Texas, Catholic Church in
TEXAS, CATHOLIC CHURCH IN
After Alaska, Texas is the largest of the states. It embraces an area of 267,339 square miles divided into 254 counties. The boundaries, for the most part, are the natural ones: the Rio Grande on the west and south, the Gulf shore line and the Sabine River on the east, the Red River on much of the north. The Panhandle, separating Texas from Oklahoma and New Mexico, is delimited by straight lines established in conformity with various treaties and agreements. Texas can be divided roughly into four great natural regions stretching in irregular belts from north to south: the east Texas plains, an area of extensive timberlands and rich agricultural soil that supports cotton, corn, sugar cane, and dairy cattle; the Texas prairies, a fertile, grassy strip that is the most populous region of the state; the middle Texas province, which was the original cattle range of Texas; and the subhumid, arid western high plains. Almost 80 percent of the people live in urban areas. Houston is the largest city, and Austin is the capital. Other large metropolitan areas center on Dallas, San Antonio, El Paso, and Fort Worth.

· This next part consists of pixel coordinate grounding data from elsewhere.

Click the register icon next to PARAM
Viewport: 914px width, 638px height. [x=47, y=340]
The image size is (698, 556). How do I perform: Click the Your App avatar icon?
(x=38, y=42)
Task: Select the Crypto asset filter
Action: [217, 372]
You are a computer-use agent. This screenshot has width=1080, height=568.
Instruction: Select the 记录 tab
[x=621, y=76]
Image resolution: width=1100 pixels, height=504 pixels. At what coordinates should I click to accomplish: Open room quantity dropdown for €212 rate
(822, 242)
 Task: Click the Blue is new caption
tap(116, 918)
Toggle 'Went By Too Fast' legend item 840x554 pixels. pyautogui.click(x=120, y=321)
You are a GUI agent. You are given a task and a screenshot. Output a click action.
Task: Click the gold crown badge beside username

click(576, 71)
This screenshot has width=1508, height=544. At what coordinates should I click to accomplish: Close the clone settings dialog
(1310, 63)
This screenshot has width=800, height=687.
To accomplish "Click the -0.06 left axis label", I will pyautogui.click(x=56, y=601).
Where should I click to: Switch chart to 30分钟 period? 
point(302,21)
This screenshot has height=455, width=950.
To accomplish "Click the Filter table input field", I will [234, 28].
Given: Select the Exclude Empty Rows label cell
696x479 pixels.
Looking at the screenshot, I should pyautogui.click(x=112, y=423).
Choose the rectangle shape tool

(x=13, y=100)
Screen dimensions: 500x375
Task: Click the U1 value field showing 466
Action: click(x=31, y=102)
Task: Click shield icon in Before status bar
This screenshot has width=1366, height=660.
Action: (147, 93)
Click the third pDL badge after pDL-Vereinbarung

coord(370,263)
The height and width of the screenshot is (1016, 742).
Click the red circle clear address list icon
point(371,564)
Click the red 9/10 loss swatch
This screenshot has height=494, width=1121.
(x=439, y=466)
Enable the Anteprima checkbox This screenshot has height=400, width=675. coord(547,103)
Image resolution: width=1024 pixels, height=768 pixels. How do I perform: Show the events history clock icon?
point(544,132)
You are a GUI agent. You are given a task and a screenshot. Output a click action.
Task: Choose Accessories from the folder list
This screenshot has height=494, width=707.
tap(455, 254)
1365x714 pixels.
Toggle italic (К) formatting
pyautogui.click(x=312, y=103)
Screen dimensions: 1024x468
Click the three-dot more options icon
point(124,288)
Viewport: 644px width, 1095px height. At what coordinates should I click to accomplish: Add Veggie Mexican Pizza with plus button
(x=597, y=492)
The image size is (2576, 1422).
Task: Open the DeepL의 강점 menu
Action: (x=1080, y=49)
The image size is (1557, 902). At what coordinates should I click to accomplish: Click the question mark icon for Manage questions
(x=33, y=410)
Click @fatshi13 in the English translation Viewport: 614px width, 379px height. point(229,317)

In 2001 the state population was 20,851,820 with Catholics numbering 5,915,566, about 25 percent of the total. There were 15 dioceses, including the metropolitan see of San Antonio. San Antonio was established as a diocese in 1874 and made an archdiocese in 1926. The 14 suffragan sees as they stood in 2001 were Amarillo (est. 1926); Austin (1948); Beaumont (1966); Brownsville (1965); Corpus Christi (1912); Dallas (est. 1890; redesignated Dallas-Fort Worth, 1953; returned to original designation, 1969); El Paso (1914), Fort Worth (1969); Galveston-Houston (Galveston, est. 1847; redesignated Galveston-Houston, 1959); Laredo (2000); Lubbock (1983); San Angelo (1961); Tyler (1986); and Victoria (1982).
Early Missions. The Apache, Comanche, and other native tribes inhabited the territory when the Spanish established their first settlement in 1682 near the site of present day El Paso. The Spanish occupation of the northernmost reaches of New Spain, including Texas, was accomplished largely by Franciscan missionaries. Between 1690 and 1794 they established a chain of 36 missions,
clustered in three broad areas. In the years 1690 to 1693 and 1716 to 1719, the friars constructed a half-dozen missions in eastern Texas. They began with the establishment of Mission San Francisco de los Tejas in 1690 by Fray Damián Massanet. A second cluster was established in the vicinity of Matagorda Bay, inland from the Gulf of Mexico; and a third, centered around the mission San Antonio de Béxar, included the Mission San Antonio de Valero (the Alamo) built in 1718 by Fray Antonio de San Buenaventura y Olivares. Other missions in the last cluster were Mission San José y San Miguel de Aguayo constructed in 1720 and three established in 1731: La Purisima Conception, San Juan Capistrano, and San Francisco de la Espada.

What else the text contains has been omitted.